Rimos um pouco antes do silêncio reinar, bebemos nossa bebida calmamente e eu comi alguns biscoitos recheados, enquanto Nathan destruia o bolo de laranja. Vez ou outra nos encaravamos meio sem graça, afinal tínhamos dormido juntos, não aconteceu nada mas mesmo assim...
– Depois que você conversar com a sua mãe, quer assistir um filme lá em casa?
– Claro. Que horas eu posso ir?
– A hora que quiser.
– Tudo bem. - tínhamos acabado de comer, a nossa caneca estava vazia e as coisas estavam menos estranhas.
– Jessie, você se importa se eu for embora pelo seu quarto? Porque eu não quero entrar pela porta da frente e ter que dar explicações.

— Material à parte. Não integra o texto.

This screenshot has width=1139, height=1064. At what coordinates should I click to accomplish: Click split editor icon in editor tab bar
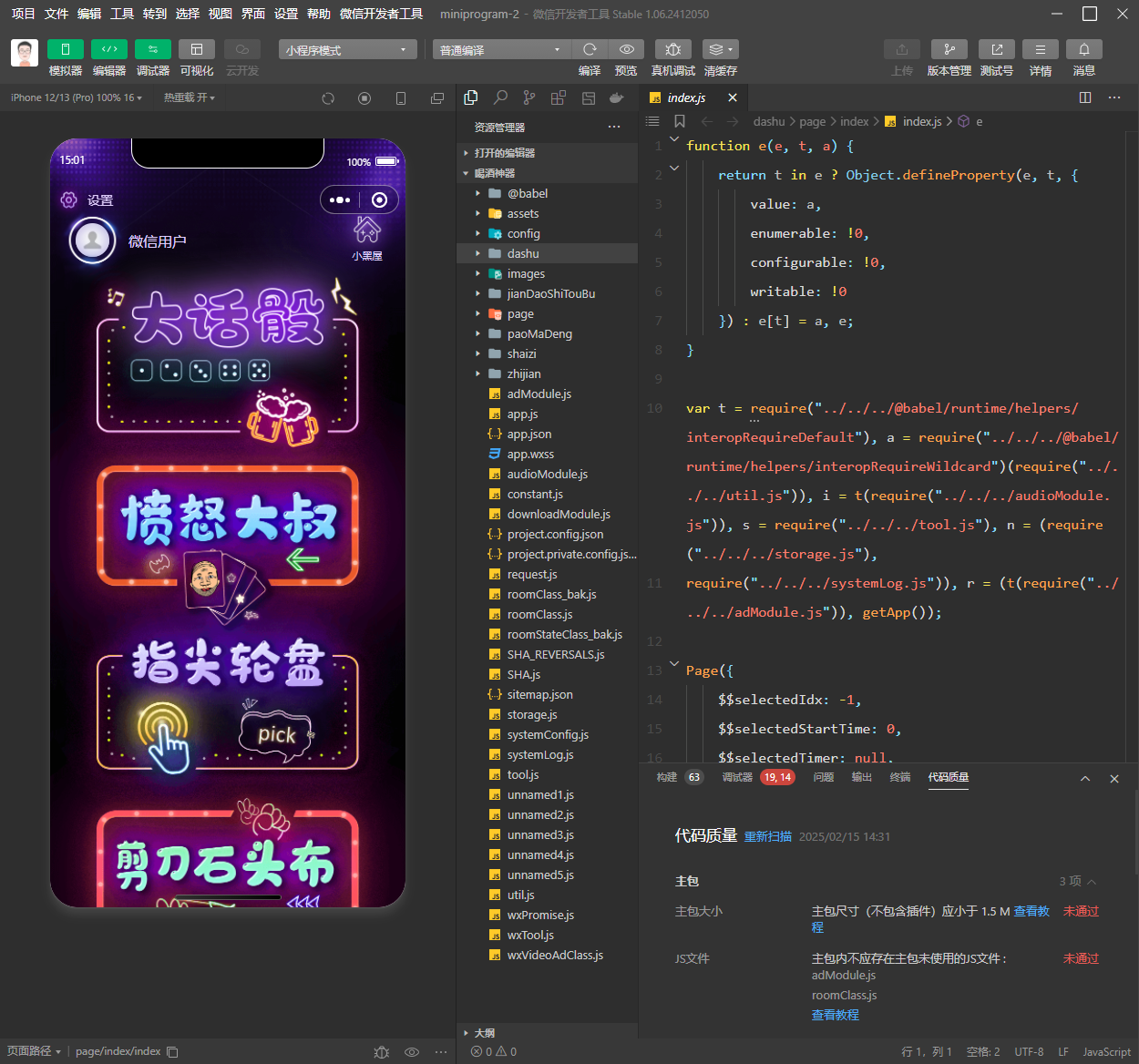(x=1084, y=97)
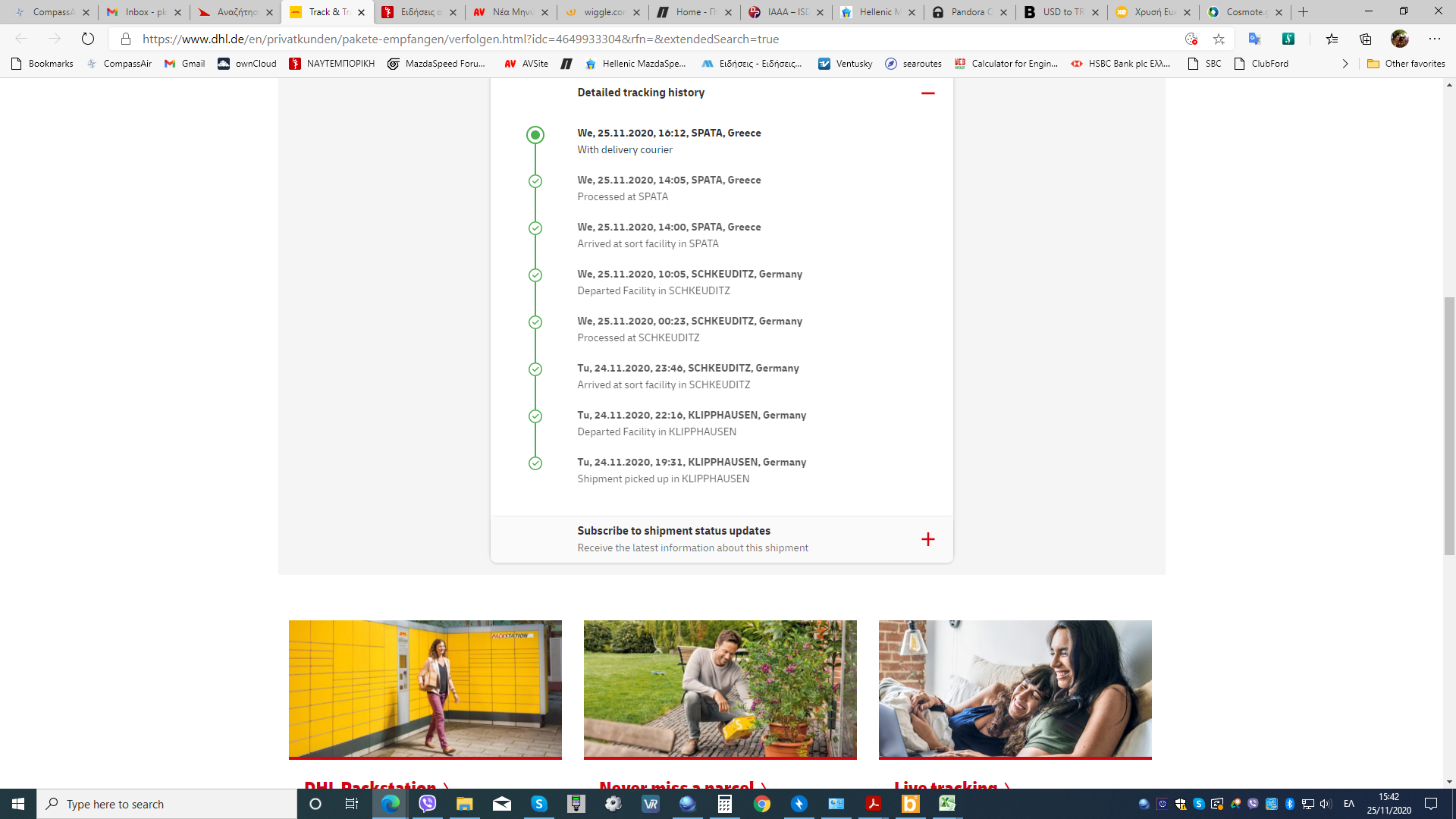Open the browser settings ellipsis menu
The image size is (1456, 819).
[1434, 39]
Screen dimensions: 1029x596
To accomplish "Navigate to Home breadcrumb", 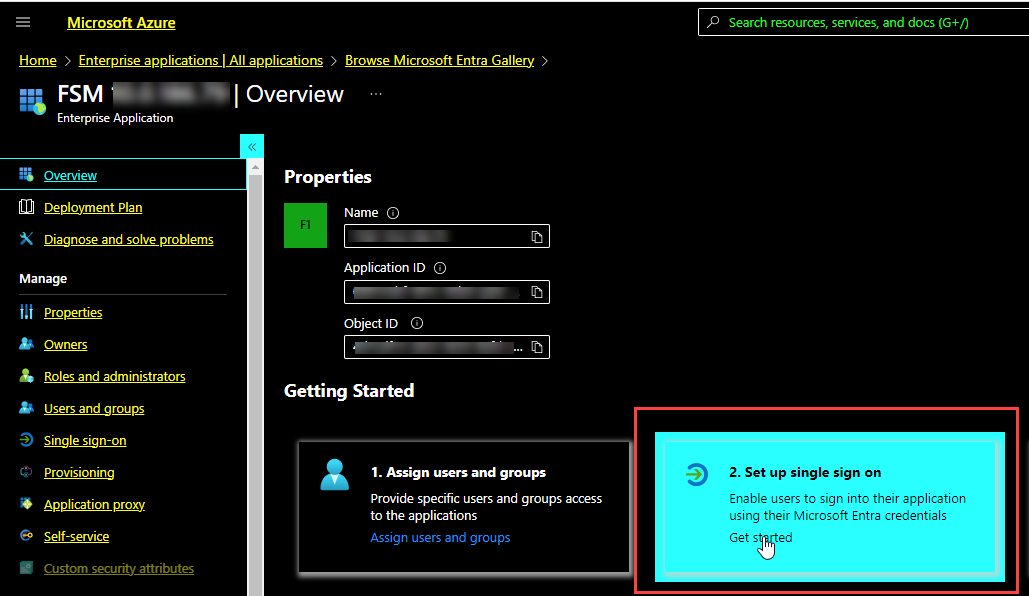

– Claro, eu entendo totalmente.
Nathan me seguiu pelas escadas e eu abri a janela pra ele como sempre, só que dessa vez era de manhã. E como sempre, ele se aproximou e beijou a minha bochecha.
– Bom dia, Jessica.
– Bom dia, Nathan.
Antes que pudesse pensar em o que fazer já que ele tinha ido embora, ouvi barulhos na porta do quarto da minha mãe. Respirei fundo, estava na hora de esclarecer algumas coisas.
Mal abri a porta e dei de cara com a minha mãe, pelo jeito ela estava vindo para o meu quarto e para surpresa dela não esperava que eu tivesse acordada.
– Bom dia. - falou ela.
– Bom dia.
– Jessica, eu... é... fui no seu quarto quando cheguei... - eu gelei.
– Ah... hum... sei...
– E o Nathan estava lá.
– Sim, estava. - ela levantou uma sobrancelha.
– Você pode me explicar por que ele estava lá?
– Antes, a gente precisa conversar. - minha mãe pareceu entender a seriedade do assunto porque juntou as sobrancelhas.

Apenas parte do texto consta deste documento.